§ **DATA SHOWN**:
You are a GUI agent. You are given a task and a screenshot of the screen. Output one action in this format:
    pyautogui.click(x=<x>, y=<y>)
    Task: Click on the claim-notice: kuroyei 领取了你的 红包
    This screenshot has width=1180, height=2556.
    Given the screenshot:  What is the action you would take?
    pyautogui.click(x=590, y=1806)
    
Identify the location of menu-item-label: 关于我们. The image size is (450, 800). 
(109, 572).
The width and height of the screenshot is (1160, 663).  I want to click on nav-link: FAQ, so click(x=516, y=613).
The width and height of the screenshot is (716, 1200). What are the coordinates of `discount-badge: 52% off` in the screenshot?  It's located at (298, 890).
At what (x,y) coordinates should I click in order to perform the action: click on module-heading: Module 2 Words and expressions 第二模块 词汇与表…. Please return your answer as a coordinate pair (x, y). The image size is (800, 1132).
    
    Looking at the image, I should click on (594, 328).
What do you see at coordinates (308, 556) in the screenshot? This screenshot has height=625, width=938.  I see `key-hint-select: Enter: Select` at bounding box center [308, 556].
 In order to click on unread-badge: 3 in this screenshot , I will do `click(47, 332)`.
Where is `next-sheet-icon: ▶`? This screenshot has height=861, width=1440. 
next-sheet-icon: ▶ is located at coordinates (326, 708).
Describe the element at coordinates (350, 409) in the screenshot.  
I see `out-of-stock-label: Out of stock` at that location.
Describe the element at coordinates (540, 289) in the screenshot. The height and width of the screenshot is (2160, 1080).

§ **REQUIRED ACTION**:
Retype every line from the start of these lines down to the line containing "The width and height of the screenshot is (716, 1200).", inclusive, without any changes.

§ **RESULT OF THE TASK**:
You are a GUI agent. You are given a task and a screenshot of the screen. Output one action in this format:
    pyautogui.click(x=<x>, y=<y>)
    Task: Click on the claim-notice: kuroyei 领取了你的 红包
    This screenshot has width=1180, height=2556.
    Given the screenshot:  What is the action you would take?
    pyautogui.click(x=590, y=1806)
    
Identify the location of menu-item-label: 关于我们. The image size is (450, 800). 
(109, 572).
The width and height of the screenshot is (1160, 663).  I want to click on nav-link: FAQ, so click(x=516, y=613).
The width and height of the screenshot is (716, 1200). What are the coordinates of `discount-badge: 52% off` in the screenshot?  It's located at (298, 890).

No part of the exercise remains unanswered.